A systematic search for attributes that make a fig species invasive, weedy or vulnerable to extinction. An account to chronicle the journey of research and the writing of a scientific paper.

Wednesday, March 11, 2009

"Models arise from questions about biology and the manner in which biological systems function." p. 16

"We recommend developing a set of candidate models prior to intensive data analysis, selecting one that is "best", and estimating the parameters of that model and their precision (using maximum likelihood or least square methods)." p. 22

"AIC is useful in selecting the best model in the set; however, if all the models are very poor, the AIC will still select the one estimated to be best, but even that relatively best model might be poor in an absolute sense." p. 62

"It is not the absolute size of the AIC value, it is the relative values over the set of models considered, and particularly the differences between AIC values, that are important." p.63

"AICc merely has an additional bias-correction term." "Unless the sample size is large with respect to the number of estimated parameters, use of AICc is recommended." p. 66

"change in AIC = AICi - AICmin"
"The model estimated to be best has change in AIC ~ 0" p. 71

"We can order teh change in AIC from smallest to largest, and the same ordering of the models indicates how good they are as an approximation to teh actual, expected K-L best model." p. 72

Burnham and Anderson, as below

Tuesday, March 10, 2009

Modeling, Model Selection and Multimodel Inference

"A model is a representation of the world, but it is rarely a perfect representation. There will always be some differences between the model and the world, that is some error. If we could build a perfect copy, it would not be a model, it would be a duplicate."

"DATA = MODEL + ERROR"

From "Applying Regression and Correlation" by Miles, J. and Shevlin, M. (2001)

"This book is about making valid inferences from scientific data when a meaningful analysis depends on a model of the information in the data."

"There are many studies to understand our world; models are important because of the parameters in them and relationships expressed between and among variables. These parameters have relevant, useful interpretations, even when they relate to quantities that are not directly observable. Science would be very limited without such unobservables as constructs in models."

"We do not believe that model selection should be treated as an activity that precedes the analysis; rather, model selection is a critical and integral aspect of scientific data analysis that leads to valid inference."

"Often, one first develops a global model (or set of models) and then derives several other plausible candidate (sub)models postulated to represent good approximations to information at hand. This forms the set of candidate models."

"... selection of an estimated "best approximating model" from the a priori set of candidate models."
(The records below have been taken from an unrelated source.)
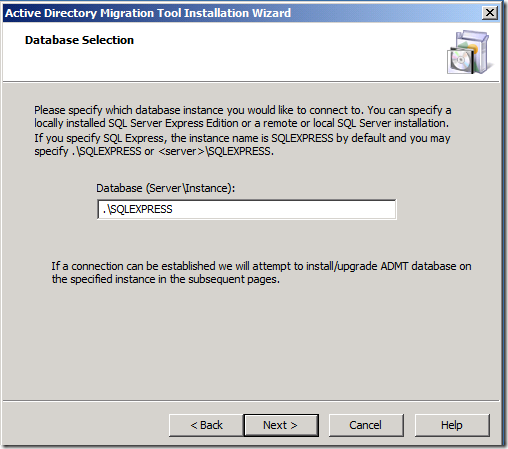This screenshot has width=508, height=449.
Task: Close the wizard with the X button
Action: (x=490, y=13)
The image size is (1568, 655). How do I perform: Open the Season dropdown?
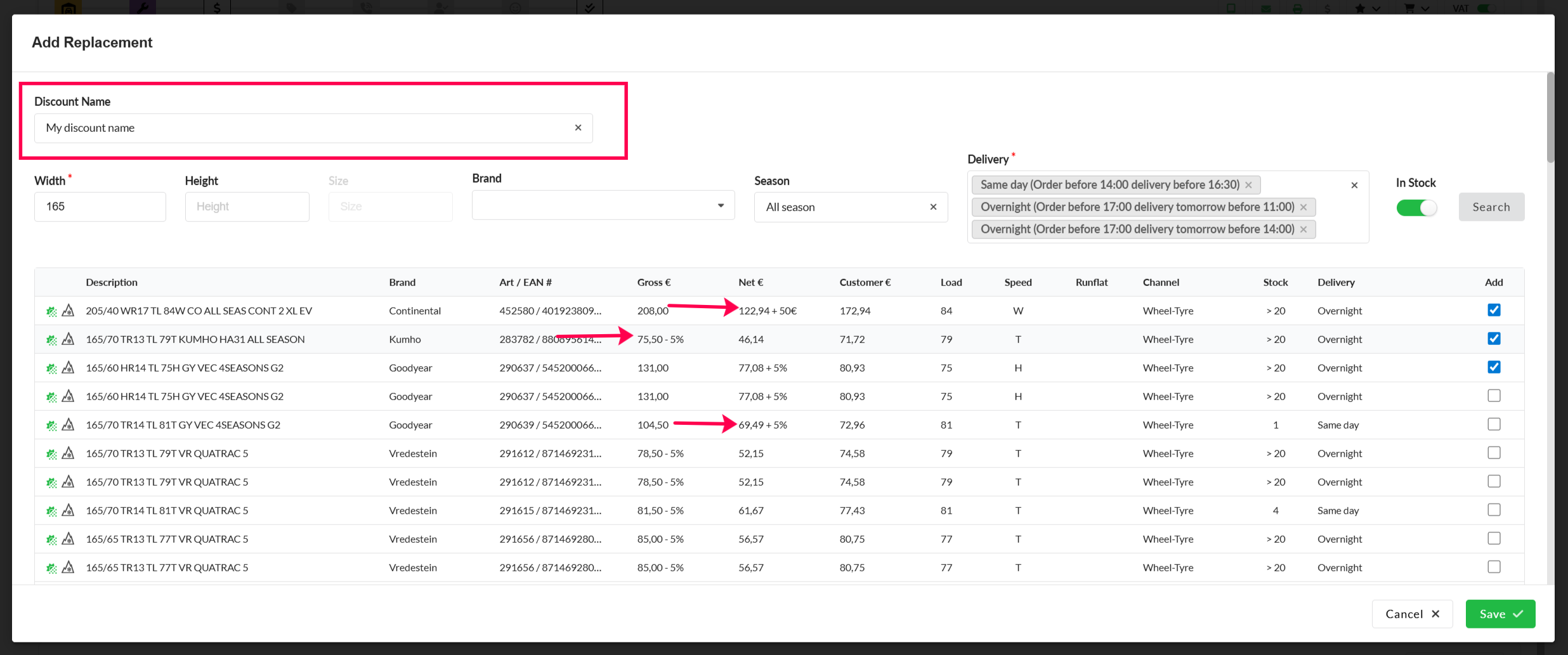(844, 207)
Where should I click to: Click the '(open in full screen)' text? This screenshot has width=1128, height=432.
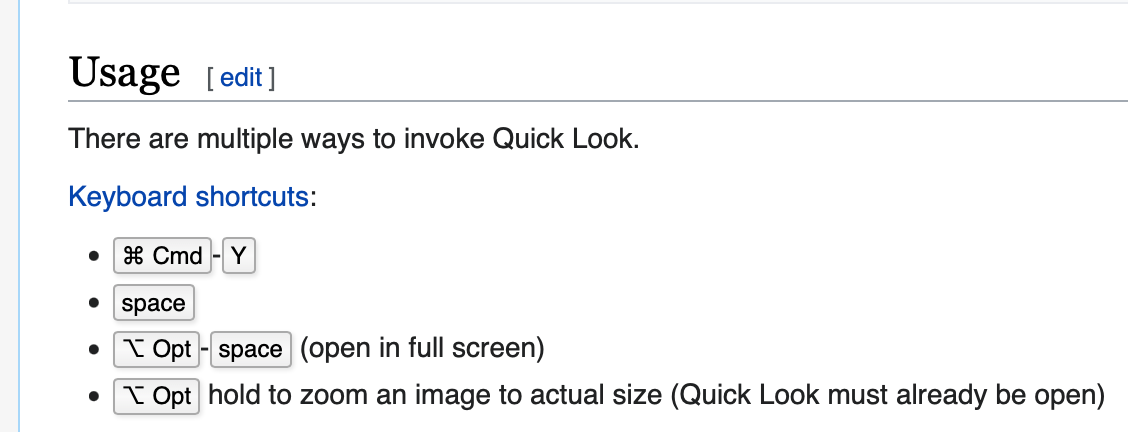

"Modeling is an art as well as a science and is directed toward finding a good approximating model of the information in empirical data as the basis for statistical inference from those data."

From "Model Selection and Multimodel Inference" by Burnham, K. P. and Anderson, D. R. (2002)

Tuesday, March 3, 2009

I've come to such a stage that I cringe at seeing Chinese taxonomic description more than Latin or Spanish.

It's time to start with the thesis, with or without results.

It's time to prioritize and work smartly.

Proverbs 27:12
A prudent person foresees the danger ahead and takes precautions. The simpleton goes blindly on and suffers the consequences.